**EXERCISE DESCRIPTION:** Say only how many lines in the entries below contain the word "Task".

**PROVIDED RECORDS:**
◇ ◇ ◇ ◇ ◇ ◇ ◇

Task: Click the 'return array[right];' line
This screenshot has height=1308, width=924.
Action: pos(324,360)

◇ ◇ ◇ ◇ ◇ ◇ ◇

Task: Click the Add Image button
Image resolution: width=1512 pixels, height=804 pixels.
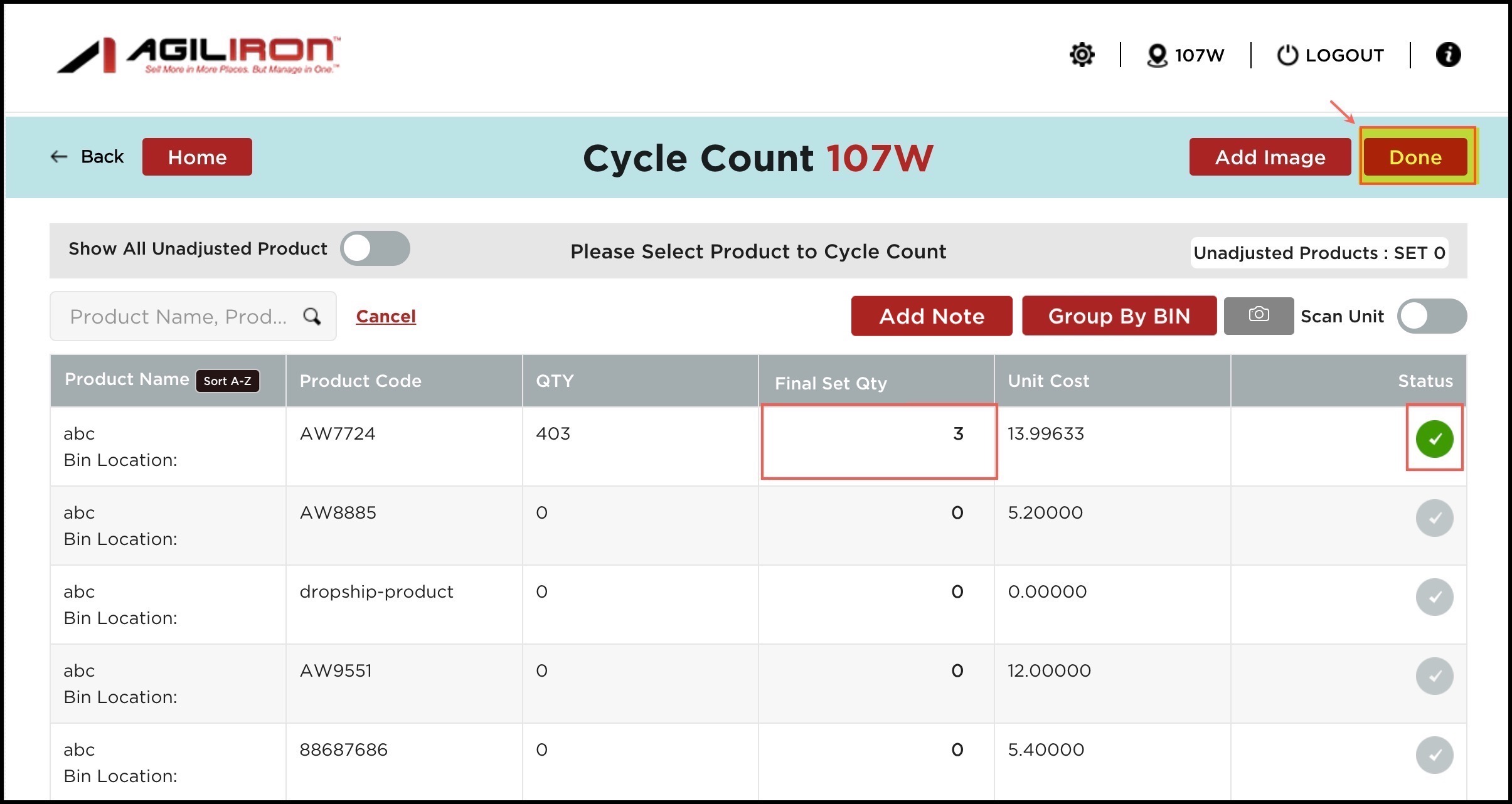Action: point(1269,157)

◇ ◇ ◇ ◇ ◇ ◇ ◇

**EXERCISE SOLUTION:** 2